The study period of the project

Two years (October 2019- September 2021)

Ethical approval

This study proposal was reviewed and approved by the Ethic Committee (No. 187), University of Health Sciences, Ministry of Health, Lao PDR on 26th June 2019 and the Institutional Review Board for Clinical Research (No. NCGM-G-003300-00), National Center for Global Health and Medicine (NCGM), Japan on 27th September 2019. Permission of importation of 5-ALA PO4 (No. 9330) was also obtained from the Department of Food and Drug, Ministry of Health, Lao PDR on 20th September 2019.

Methodology

After having provided informed consent, potential participants will be enrolled in a screening during which all inclusion/exclusion criteria, including laboratory assessments, will be checked for eligibility. If full eligibility is confirmed, the participants will be randomized to three arms: Arm 1: 5-ALA PO4 25 mg/ day + SFC 28.7 mg + Zinc 10 mg (12 months), Arm 2: Placebo + SFC 28.7 mg + Zinc 10 mg (3, 6 or 9 months*) and then 5-ALA PO4 25 mg/day + SFC 28.7 mg + Zinc 10 mg (3, 6 or 9 months) or Arm 3: SFC 28.7 mg + Zinc 10 mg (12 months). Interim Analysis will be carried out at 3, 6 or 9 months (Figure 1).

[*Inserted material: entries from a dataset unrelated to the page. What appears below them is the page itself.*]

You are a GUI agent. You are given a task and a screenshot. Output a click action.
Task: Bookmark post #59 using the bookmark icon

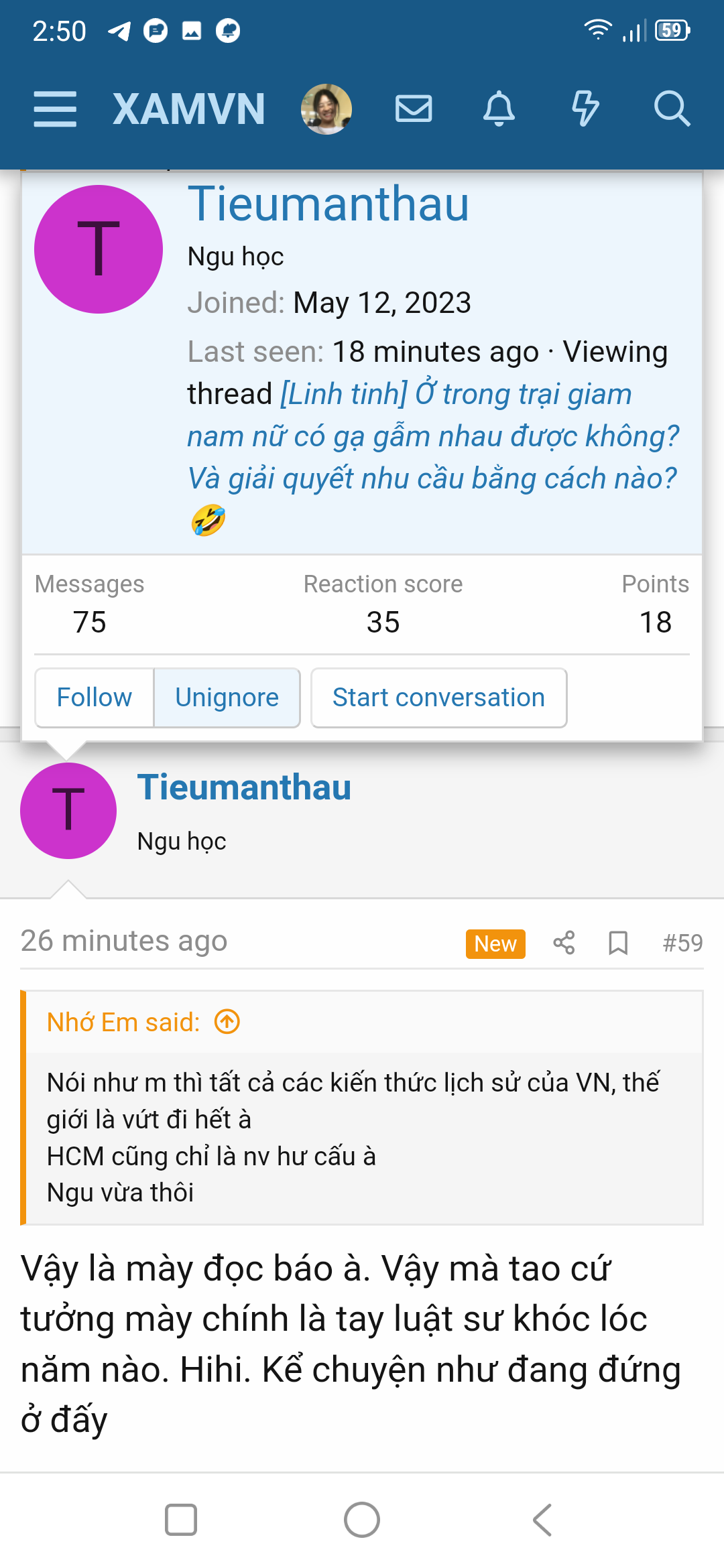click(x=617, y=943)
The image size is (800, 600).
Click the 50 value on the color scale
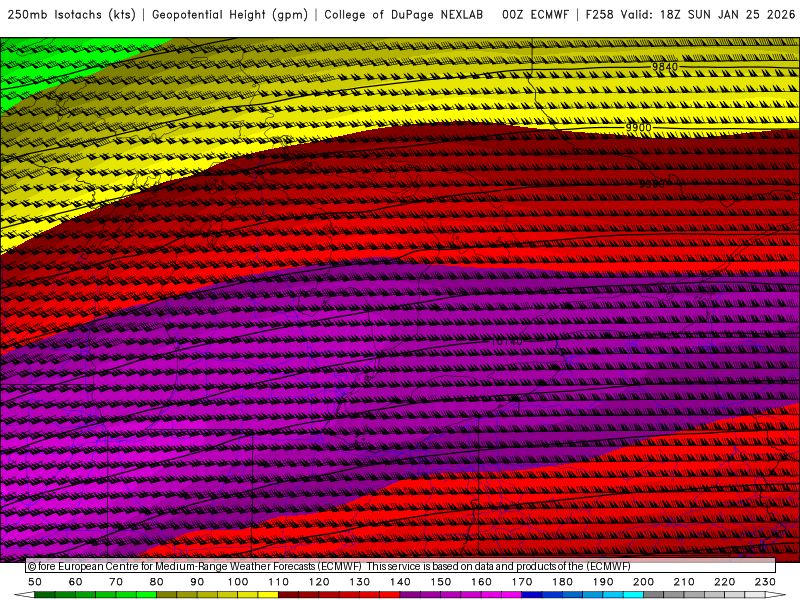[x=35, y=582]
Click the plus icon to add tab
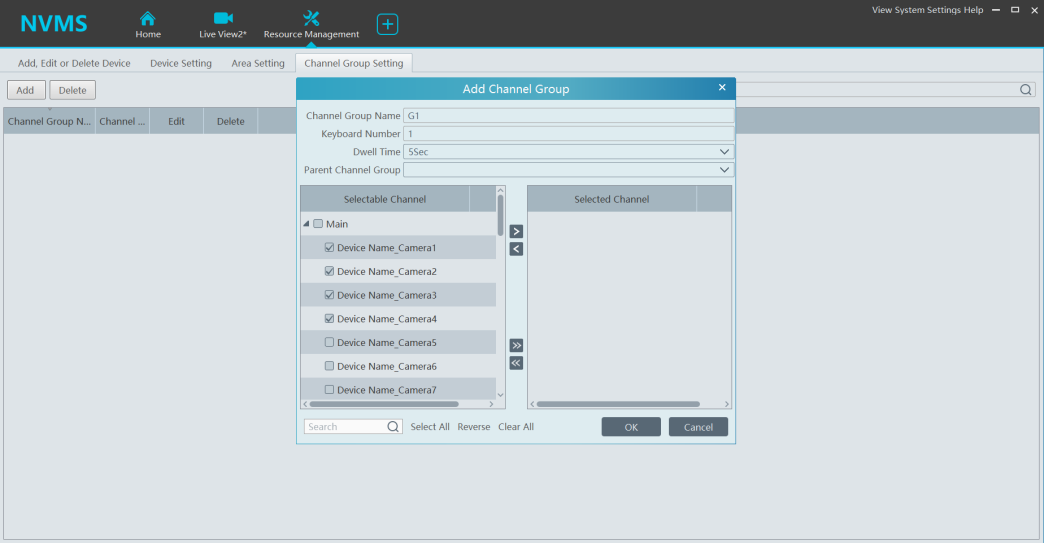Screen dimensions: 1044x543 [x=387, y=24]
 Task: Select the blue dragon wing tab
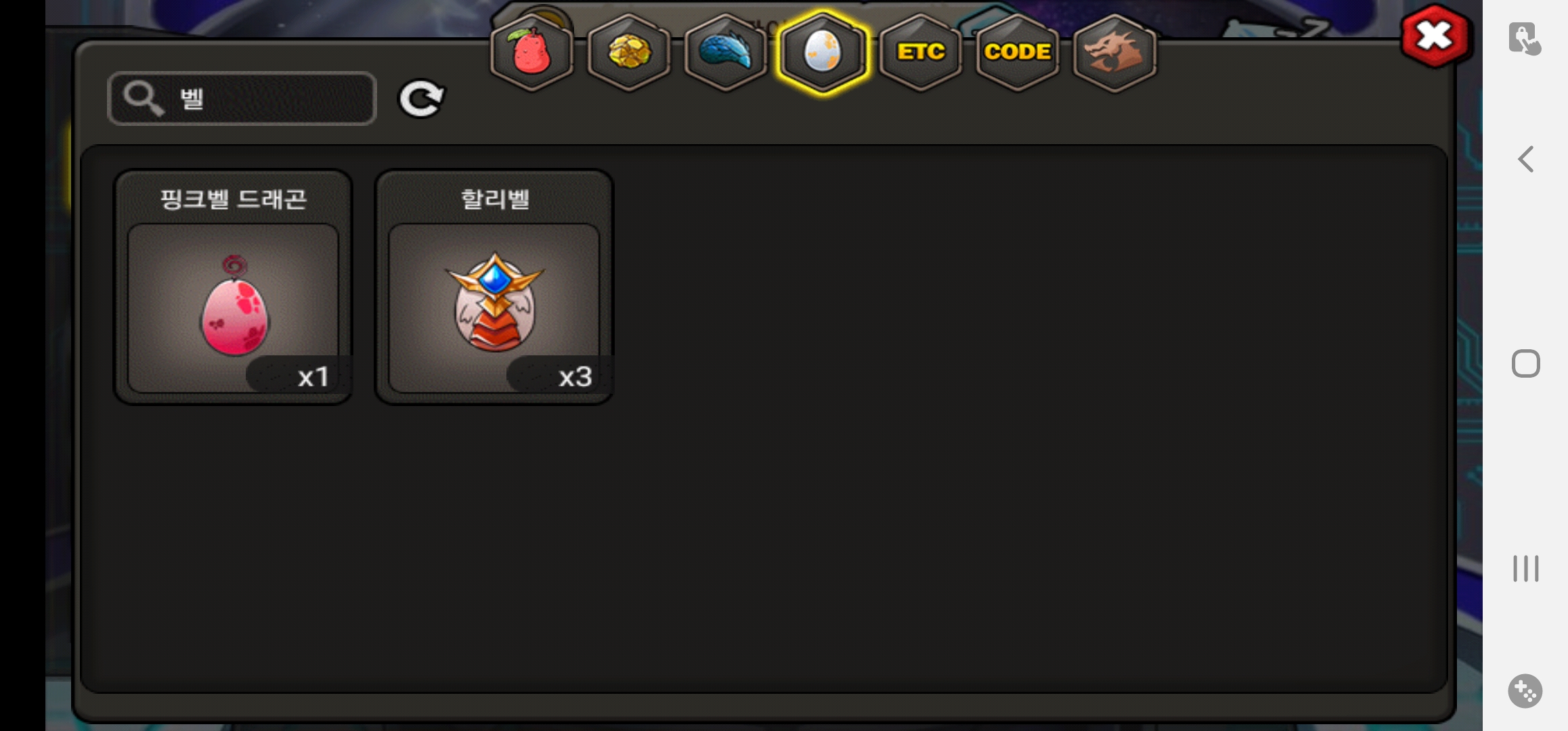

*When the statistical difference of Plasmodium DNA positivity rate between Arm 1 and Arm 2 is observed at 3 months, Arm 2 participants will take 5-ALA PO4 25 mg/day + SFC 28.7 mg + Zinc 10 mg from 3 months through the end of the study period. If no statistical difference between the 2 groups is observed at 3 months and the statistical difference is observed at 6 months, Arm 2 participants will take 5-ALA PO4 25 mg/day + SFC 28.7 mg + Zinc 10 mg from 6 months through the end of the study period. If no statistical difference between the 2 groups is observed at 6 months and the statistical difference is observed at 9 months, Arm 2 participants will take 5-ALA PO4 25 mg/day + SFC 28.7 mg + Zinc 10 mg from 9 months through the end of the study period. If no statistical difference between the 2 groups is observed at 9 months, Arm 2 participants will take only SFC 28.7 mg + Zinc 10 mg for 12 months (entire the study period).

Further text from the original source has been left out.